WebAIM - Web Accessibility In Mind

E-mail List Archives

Re: Mismatch between PDF Object Properties Content Tag and Structure Tag

for

From: Philip Kiff
Date: Jun 11, 2020 6:57PM


First, I would double check the Role Map and check that the incorrect
structure tag(s) are not somehow being mapped behind the scenes.

If the Role Map is not involved, then I wonder if the PDFs are coming
from specific software tools other than Adobe Acrobat? I've come across
some instances of PDF software tools doing some odd things with the
container tags in the Content  panel that don't match the structure
tags. Your example screen shots show the use of Span containers. Both
CommonLook Office and iText PDF library for example will generate PDFs
that apply Span containers to almost all the content in the Content
tree. Both those tools however are capable of producing a (more-or-less)
accessible PDF by producing a correct Tag tree with semantically and
structurally correct tags despite the divergence from the containers in
the Content tree.

I don't yet understand how the object and tag dictionaries work in the
PDF format (!), so I don't exactly know where those structure/tag
mismatches get stored in the object or file. In my rudimentary testing
with NVDA and JAWS, these content tree structures did not cause problems
with access to the content in the accessible tag tree. So I am guessing
that the assistive technology that is having trouble with such files may
not be using the accessibility tag information to render the content?
I'd be curious to know.

I would note that in the cases that I've looked at, if I edit any of
those containers or tags with Acrobat Pro, then the mis-match
disappears. I don't think you will get this mismatch if you use Acrobat
Pro to autotag a file or use its various editing features.
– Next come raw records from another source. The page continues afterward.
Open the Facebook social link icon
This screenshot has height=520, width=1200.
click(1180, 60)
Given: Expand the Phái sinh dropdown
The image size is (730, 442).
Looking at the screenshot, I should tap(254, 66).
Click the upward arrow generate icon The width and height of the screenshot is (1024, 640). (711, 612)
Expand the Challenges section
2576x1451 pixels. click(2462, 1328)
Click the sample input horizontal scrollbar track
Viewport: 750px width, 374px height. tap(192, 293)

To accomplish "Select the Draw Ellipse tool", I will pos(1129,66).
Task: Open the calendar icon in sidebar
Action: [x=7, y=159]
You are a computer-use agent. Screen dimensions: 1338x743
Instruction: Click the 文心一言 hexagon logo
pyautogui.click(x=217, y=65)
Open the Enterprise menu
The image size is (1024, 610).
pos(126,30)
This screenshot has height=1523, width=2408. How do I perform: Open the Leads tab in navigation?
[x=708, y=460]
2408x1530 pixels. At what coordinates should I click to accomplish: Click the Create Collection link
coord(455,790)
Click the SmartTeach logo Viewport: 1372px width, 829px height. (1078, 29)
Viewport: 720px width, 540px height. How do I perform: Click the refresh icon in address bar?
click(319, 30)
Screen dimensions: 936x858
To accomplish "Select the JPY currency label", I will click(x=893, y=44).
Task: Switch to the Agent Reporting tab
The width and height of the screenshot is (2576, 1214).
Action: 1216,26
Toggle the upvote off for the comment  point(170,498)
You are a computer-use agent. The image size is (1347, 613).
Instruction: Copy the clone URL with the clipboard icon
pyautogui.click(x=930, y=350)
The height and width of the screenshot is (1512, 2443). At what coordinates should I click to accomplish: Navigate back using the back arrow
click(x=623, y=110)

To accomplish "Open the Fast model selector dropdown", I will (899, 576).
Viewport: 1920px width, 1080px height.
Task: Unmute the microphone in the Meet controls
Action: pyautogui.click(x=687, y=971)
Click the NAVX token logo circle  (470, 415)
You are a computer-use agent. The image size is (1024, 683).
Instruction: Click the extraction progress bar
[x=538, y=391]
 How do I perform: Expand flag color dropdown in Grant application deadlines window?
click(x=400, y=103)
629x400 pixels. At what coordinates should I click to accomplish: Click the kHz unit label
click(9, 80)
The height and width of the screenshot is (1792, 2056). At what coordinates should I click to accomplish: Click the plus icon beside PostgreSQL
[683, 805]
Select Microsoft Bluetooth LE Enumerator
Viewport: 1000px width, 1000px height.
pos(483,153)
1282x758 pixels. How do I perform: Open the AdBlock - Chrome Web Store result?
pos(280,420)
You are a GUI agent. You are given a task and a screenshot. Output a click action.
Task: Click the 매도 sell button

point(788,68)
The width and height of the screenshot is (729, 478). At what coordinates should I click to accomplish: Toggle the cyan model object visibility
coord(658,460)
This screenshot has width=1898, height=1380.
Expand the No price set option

None of this solves the mystery of where that mismatched
tag/container/object info is being stored, but it may help to know about
other similar cases.

Phil.

Philip Kiff
D4K Communications


On 2020-06-11 17:34, Jonathan Avila wrote:
> I've run into situations where assistive technology is not properly working with PDF documents and it's often traced back to a mismatch between the content type and display structure tag not matching. For example, the tag is a table tag in the tags panel, in the content panel there either might not be a table container or perhaps there is a table container and the Container tag is a table. However, Acrobat shows the structure tag a table header cell in the object Properties dialog. If I look at the tag dictionary everything looks correct. If I look in the container panel and tags panel all is correct - but for some reason the Object Properties dialog will show an incorrect structure tag that isn't showing up anywhere else. I have put some screenshot showing the issue (with alt text) below - if anyone can provide information on how to address this let me know.
>
> [Object properties dialog showing table header under the content tab under structure tag.]
>
> [Object properties dialog showing table tag under the tag tab.]
>
> Jonathan